As for the name itself: John and Diane had a dormant holding company they'd never used. They told their daughters to take it. It was already called Greendale Acres. "We didn't even present the name," says Danielle, still slightly baffled. "All our checks already said it. It's very weird."

(Credit: William Johnson)
Running a farm with six equal partners and no CEO is, by most business logic, a disaster waiting to happen. Early on, everything went through a group text called the Corn Crew — drainage questions tangled up with dinner plans, decisions disappearing into the scroll. Now they use Slack, hold structured meeting rhythms, and work with a family business coach who has helped them build what Danielle calls "more processes that help us make decisions."
They ended their Christmas programming this past year — two seasons they'd built into something the community counted on — because November and December in the Fraser Valley meant volatile weather, eight warm days when people feel festive, and a month of setup for programming that might get rained out or stranded when the highway closes. It was hard to let go. "We knew we'd created something important," says Danielle. "We didn't take it lightly." The energy would go elsewhere.

(Credit: William Johnson)
That elsewhere, this spring, is a farm shop — a proper farmhouse building that will carry the things Greendale now grows and makes: jarred honey, beeswax candles, apple cider in strawberry and blackberry varieties. The label on the back of the cider tells the story of the apple trees John planted when his daughters were small. "People can connect with it," says Vanessa. "They can come visit, hold a family memory, and take a piece of Greendale home."
For six years, farm products came in and out of bins every night, stored in whatever space the old retrofitted admissions trailer could spare. The shop feels, to all of them, like something they've earned.

(Credit: William Johnson)
The ten children are growing up inside all of it. Danielle's oldest, turning eleven this spring, recently decided he wanted to work at the farm.
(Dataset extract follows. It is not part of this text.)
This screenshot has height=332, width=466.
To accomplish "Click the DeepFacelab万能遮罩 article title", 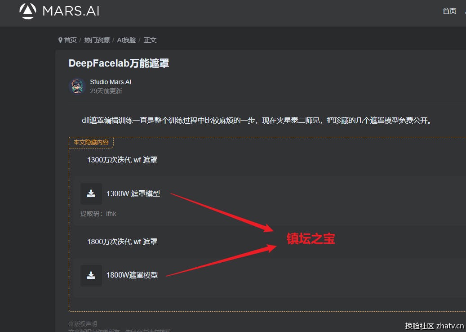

He wrote a resume. He went through a formal interview. He sat through staff training with teenagers five years older than him, and gets no special access to the slushie machine. "We want them to choose," says Danielle. "To find their lane." Her mother always reminds her that when the sisters were working the maze as kids, the youngest was eight — not a toddler. It's different. And also the same.
At their 25th anniversary celebration, not long after they'd taken over, Vanessa stood in a full field and looked around — at her parents, at the Taekemas, at a crowd marking a quarter century of what had started as the stupidest idea anyone had ever heard of. "I realized that other people have so many memories here too," she says.
"And they're important to them. The work we do is important, because we are allowing other people to hold this really positive time with their families. It's not just about our families anymore. It's about everyone else and their stories."